Die Fachgebiete „Grundlagen von Energiematerialien“ „Werkstoffe der Elektrotechnik“ nehmen die Energiematerialien in den Blick. | Fotos: Michael Reichel
Daran forscht nun, begleitet von einem Industriebeirat, ein interdisziplinäres Team der TU Ilmenau zusammen mit dem Fraunhofer-Institut für Solare Energiesysteme ISE. Die Carl-Zeiss-Stiftung fördert das SustEnMat-Projekt mit fast fünf Millionen Euro für fünf Jahre im Themenschwerpunkt Ressourceneffizienz, mit dem sie die technisch-naturwissenschaftliche Forschung zum nachhaltigeren Umgang mit natürlichen Ressourcen unterstützt.

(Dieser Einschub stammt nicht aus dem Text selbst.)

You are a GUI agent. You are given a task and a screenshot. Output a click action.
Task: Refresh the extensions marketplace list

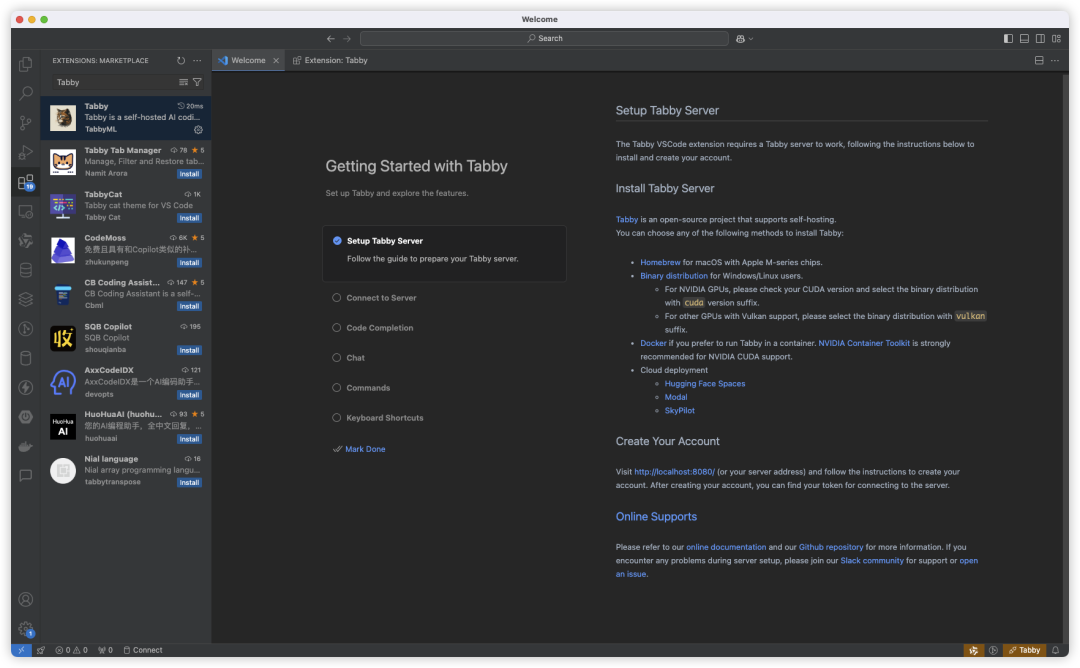[181, 61]
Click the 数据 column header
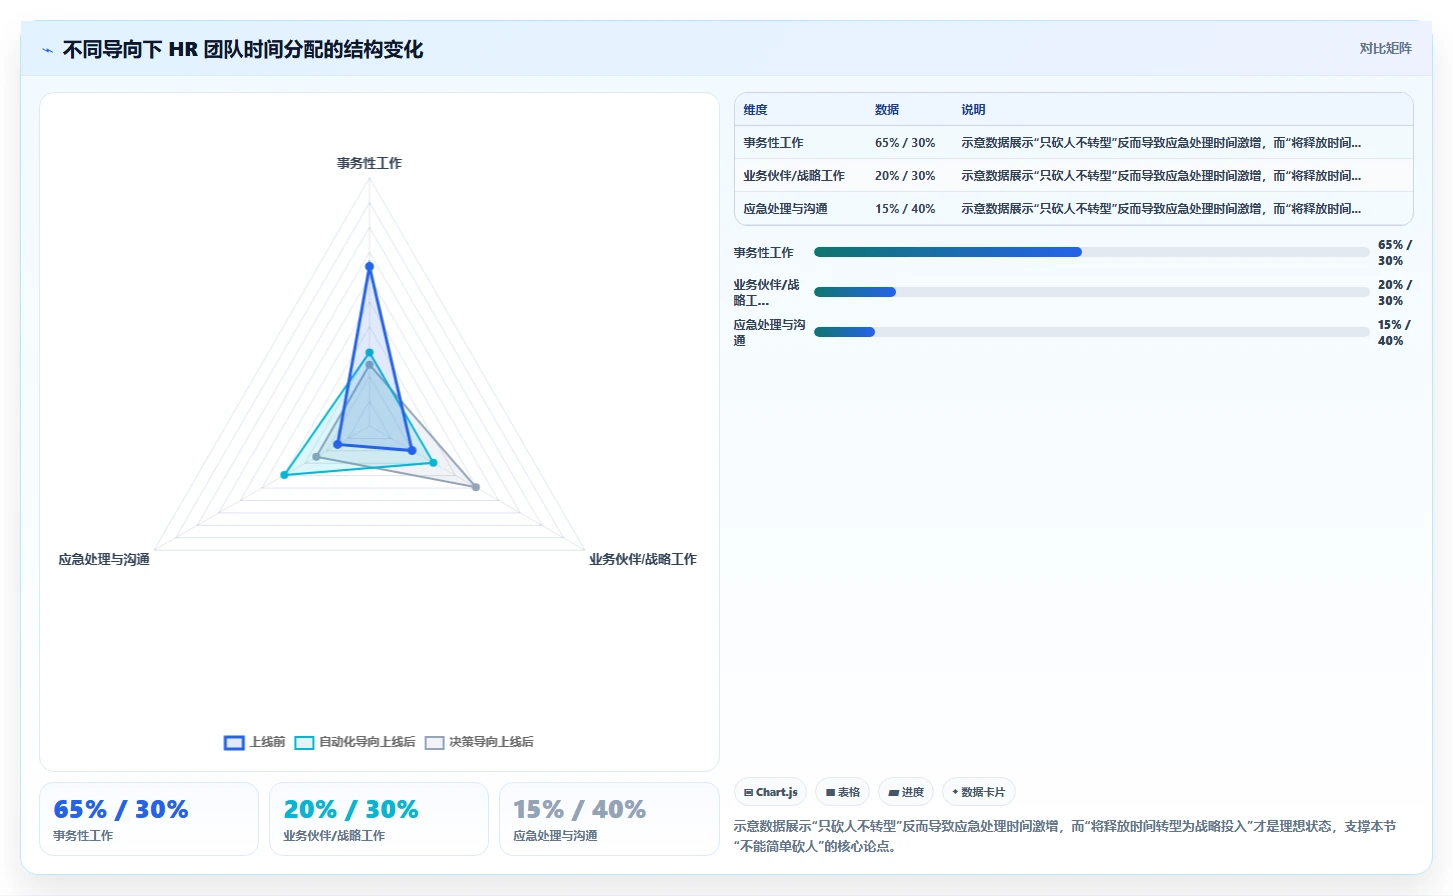1453x896 pixels. [887, 110]
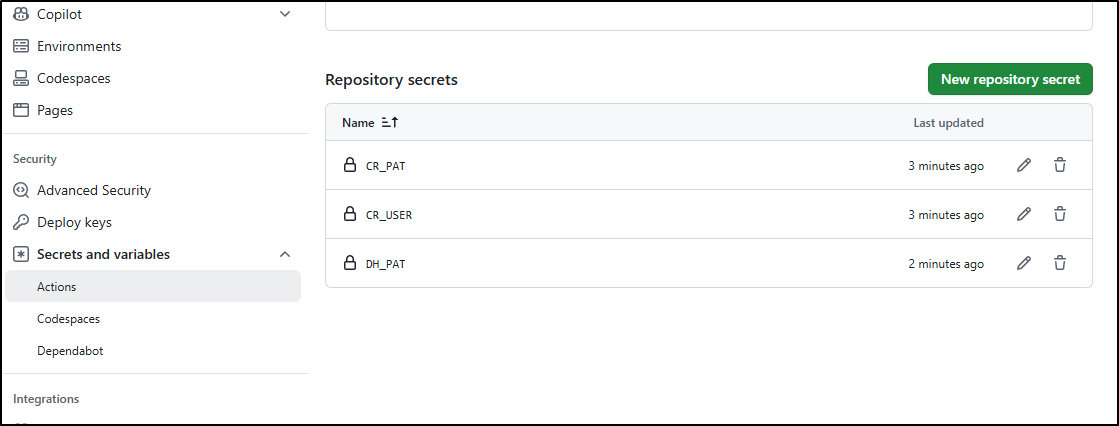Remove DH_PAT using its trash icon

click(1060, 263)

Der Projektname „SustEnMat“ steht für Sustainable Energy Materials – also Materialien für nachhaltige Energie. Dahinter steckt folgender Gedanke: Nachhaltigkeit bei der Energieerzeugung ist ein Gebot der Stunde, denn sie ermöglicht es, unabhängig von fossilen Energiequellen zu werden. Das soll sinnvollerweise in einer möglichst ökologisch verträglichen Kreislaufwirtschaft geschehen. Anders als bei der Verbrennung fossiler Brennstoffe produziert ein nachhaltiges Energiesystem keine umweltschädlichen Kohlendioxidemissionen.
Sechs Fachgebiete beteiligt
Damit bei der Energieproduktion nicht nur die verwendeten Materialien, sondern der gesamte Herstellungsprozess nachhaltiger wird, arbeiten gleich sechs Fachgebiete der TU Ilmenau zusammen. Während das Fachgebiet „Grundlagen von Energiematerialien“ um Projektleiter Prof. Thomas Hannappel und das Fachgebiet „Werkstoffe der Elektrotechnik“ die Materialien selbst in den Blick nehmen, sorgen die Fachgebiete „Theoretische Physik“ und „Theoretische Festkörperphysik“ für die Modellierung und ein tiefes Verständnis der entscheidenden Prozesse. Die Fachgebiete „Nachhaltige Produktionswirtschaft und Logistik“ und „Wirtschaftspolitik“ wiederum analysieren die ökonomisch-ökologischen Implikationen der Erforschung nachhaltiger Materialien für Kreislaufstrategien bei der regenerativen Energiegewinnung.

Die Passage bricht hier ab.